# Anniversary



## RedBean

I just want to say first that this forum is fantastic and I have learned a lot from just browsing the threads and reading all the informative posts from all the kind users.

Tomorrow is my 1 year anniversary with my girlfriend and I want to say something to her in Tagalog. I basically want to say Happy Anniversary and that I have been so happy being with her the past year and hope we will be together for many more years to come. If someone can help me out, it would be greatly appreciated. Thanks.


----------



## fish41

Hey this is a great forum. Learned a lot up to know with just reading. Was eager to read the answers to that question. Where are you filipinas/filipinos ?


----------



## LanceKitty

Err, belated happy anniversary!  I'm really sorry about the delay, but hey, better late than never right?



			
				RedBean said:
			
		

> I basically want to say Happy Anniversary and that I have been so happy being with her the past year and hope we will be together for many more years to come.


 
Maligayang anibersaryo, aking mahal.  Ako'y naging higit na maligaya sa piling mo sa nakaraang taon.  Nawa'y magkasama pa tayo sa mga darating taon.

Ey, you go Redbean!


----------



## mataripis

The Tagalog for Anniversary is "Pagdiriwang"  1.) Happy 1st anniversary= Maligayang pagdiriwang sa unang Taon ng _____________!


----------



## rempress

mataripis said:


> The Tagalog for Anniversary is "Pagdiriwang"  1.) Happy 1st anniversary= Maligayang pagdiriwang sa unang Taon ng _____________!

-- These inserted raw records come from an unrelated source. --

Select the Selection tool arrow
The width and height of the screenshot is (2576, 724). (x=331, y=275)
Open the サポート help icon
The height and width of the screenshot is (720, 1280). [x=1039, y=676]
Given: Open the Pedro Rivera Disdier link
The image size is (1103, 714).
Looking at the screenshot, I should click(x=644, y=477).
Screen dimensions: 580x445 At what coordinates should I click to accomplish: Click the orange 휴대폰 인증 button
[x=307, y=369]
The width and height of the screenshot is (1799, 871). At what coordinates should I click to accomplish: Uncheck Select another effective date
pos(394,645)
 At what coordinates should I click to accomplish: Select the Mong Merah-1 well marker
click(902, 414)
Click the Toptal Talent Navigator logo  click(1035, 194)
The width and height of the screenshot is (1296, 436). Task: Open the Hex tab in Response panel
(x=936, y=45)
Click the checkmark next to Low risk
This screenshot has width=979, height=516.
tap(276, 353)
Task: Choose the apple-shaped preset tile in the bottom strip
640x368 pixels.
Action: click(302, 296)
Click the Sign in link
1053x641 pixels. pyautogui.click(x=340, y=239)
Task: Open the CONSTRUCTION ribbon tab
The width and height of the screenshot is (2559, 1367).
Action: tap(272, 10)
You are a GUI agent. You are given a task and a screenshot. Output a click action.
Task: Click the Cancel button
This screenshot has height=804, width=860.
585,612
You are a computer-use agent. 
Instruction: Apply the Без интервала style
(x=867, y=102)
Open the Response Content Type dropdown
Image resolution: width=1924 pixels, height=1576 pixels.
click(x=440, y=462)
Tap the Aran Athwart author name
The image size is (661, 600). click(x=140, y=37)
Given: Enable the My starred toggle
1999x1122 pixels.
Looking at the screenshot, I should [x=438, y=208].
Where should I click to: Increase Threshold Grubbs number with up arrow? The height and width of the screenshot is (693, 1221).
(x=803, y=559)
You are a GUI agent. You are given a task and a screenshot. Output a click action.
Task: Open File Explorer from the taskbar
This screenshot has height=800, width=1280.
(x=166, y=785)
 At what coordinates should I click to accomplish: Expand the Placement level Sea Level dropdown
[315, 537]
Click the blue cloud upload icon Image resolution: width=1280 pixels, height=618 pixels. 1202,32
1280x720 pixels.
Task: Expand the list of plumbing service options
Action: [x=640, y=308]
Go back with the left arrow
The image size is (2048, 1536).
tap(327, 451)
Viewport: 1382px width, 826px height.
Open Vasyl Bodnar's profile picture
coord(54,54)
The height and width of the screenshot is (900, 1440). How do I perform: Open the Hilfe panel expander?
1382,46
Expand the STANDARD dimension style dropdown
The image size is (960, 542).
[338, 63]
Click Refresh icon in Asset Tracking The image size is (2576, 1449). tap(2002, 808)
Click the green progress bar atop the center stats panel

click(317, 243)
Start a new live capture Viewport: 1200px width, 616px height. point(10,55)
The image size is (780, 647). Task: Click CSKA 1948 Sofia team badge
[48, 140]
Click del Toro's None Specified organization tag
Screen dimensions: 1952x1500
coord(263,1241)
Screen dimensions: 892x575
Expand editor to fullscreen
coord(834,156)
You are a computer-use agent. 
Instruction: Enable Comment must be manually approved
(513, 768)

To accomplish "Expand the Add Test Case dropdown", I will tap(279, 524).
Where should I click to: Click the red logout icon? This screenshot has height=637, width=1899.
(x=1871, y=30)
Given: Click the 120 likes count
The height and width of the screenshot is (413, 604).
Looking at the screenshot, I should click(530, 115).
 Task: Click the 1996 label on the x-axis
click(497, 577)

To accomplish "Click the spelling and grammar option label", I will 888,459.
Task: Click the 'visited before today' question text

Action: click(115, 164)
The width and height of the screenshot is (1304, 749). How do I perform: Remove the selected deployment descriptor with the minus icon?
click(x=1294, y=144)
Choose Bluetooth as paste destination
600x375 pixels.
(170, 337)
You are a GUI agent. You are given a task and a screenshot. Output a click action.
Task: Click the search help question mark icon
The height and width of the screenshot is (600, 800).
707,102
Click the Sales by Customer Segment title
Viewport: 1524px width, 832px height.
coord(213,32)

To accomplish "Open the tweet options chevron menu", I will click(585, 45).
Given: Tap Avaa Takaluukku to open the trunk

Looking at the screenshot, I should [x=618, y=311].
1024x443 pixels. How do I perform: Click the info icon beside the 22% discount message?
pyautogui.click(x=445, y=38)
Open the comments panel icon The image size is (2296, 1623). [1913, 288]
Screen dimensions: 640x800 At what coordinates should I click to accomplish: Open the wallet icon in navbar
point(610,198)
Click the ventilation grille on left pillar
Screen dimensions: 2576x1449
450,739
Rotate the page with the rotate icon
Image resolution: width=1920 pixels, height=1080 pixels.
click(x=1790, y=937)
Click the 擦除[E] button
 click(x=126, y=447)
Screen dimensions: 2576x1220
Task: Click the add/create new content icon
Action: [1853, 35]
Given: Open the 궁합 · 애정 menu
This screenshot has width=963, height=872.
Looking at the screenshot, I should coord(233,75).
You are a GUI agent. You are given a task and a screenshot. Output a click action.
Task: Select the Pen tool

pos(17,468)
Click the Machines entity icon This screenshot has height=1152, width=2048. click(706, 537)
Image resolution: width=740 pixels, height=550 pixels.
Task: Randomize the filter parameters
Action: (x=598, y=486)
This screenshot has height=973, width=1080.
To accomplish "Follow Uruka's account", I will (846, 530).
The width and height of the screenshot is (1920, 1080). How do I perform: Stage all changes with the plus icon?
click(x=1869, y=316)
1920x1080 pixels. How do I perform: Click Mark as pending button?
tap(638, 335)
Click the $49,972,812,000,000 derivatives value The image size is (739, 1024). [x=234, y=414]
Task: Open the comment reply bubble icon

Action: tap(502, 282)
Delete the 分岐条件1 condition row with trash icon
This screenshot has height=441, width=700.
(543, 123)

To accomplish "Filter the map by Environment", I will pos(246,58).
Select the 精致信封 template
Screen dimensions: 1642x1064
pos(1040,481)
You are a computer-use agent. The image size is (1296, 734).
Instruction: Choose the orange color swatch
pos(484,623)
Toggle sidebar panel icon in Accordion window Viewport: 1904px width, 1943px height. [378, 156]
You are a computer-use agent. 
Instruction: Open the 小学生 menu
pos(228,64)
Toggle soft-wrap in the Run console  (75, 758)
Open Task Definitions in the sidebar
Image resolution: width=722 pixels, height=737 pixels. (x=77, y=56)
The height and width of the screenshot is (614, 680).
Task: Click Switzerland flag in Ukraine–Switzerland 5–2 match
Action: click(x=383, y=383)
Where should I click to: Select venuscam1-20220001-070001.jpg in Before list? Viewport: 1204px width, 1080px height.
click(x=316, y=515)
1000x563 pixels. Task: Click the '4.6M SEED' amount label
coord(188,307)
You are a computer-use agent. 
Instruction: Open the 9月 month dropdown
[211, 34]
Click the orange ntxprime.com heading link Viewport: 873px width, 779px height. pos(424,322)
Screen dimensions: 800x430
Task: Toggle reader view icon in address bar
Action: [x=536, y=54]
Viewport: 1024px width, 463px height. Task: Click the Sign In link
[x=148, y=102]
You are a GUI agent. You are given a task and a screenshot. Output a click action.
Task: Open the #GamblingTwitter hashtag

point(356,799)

"Pagdiriwang" is Celebration


----------



## mataripis

Then it is "Kaarawan" in Tagalog.  "maligayang ika- 2 taon ng...."


----------



## rempress

mataripis said:


> Then it is "Kaarawan" in Tagalog.
> _Which one is "kaarawan" in Tagalog?_
> "maligayang ika- 2 taon ng...._(what?)_ "


----------



## mataripis

"Maligayang Ika- 2 taong _kaarawan_ ng ating samahan!


----------



## sangrecaliente.sanchaud

No... We just say... Happy Anniversary... Not saying it in English is too absurd. hehehe


----------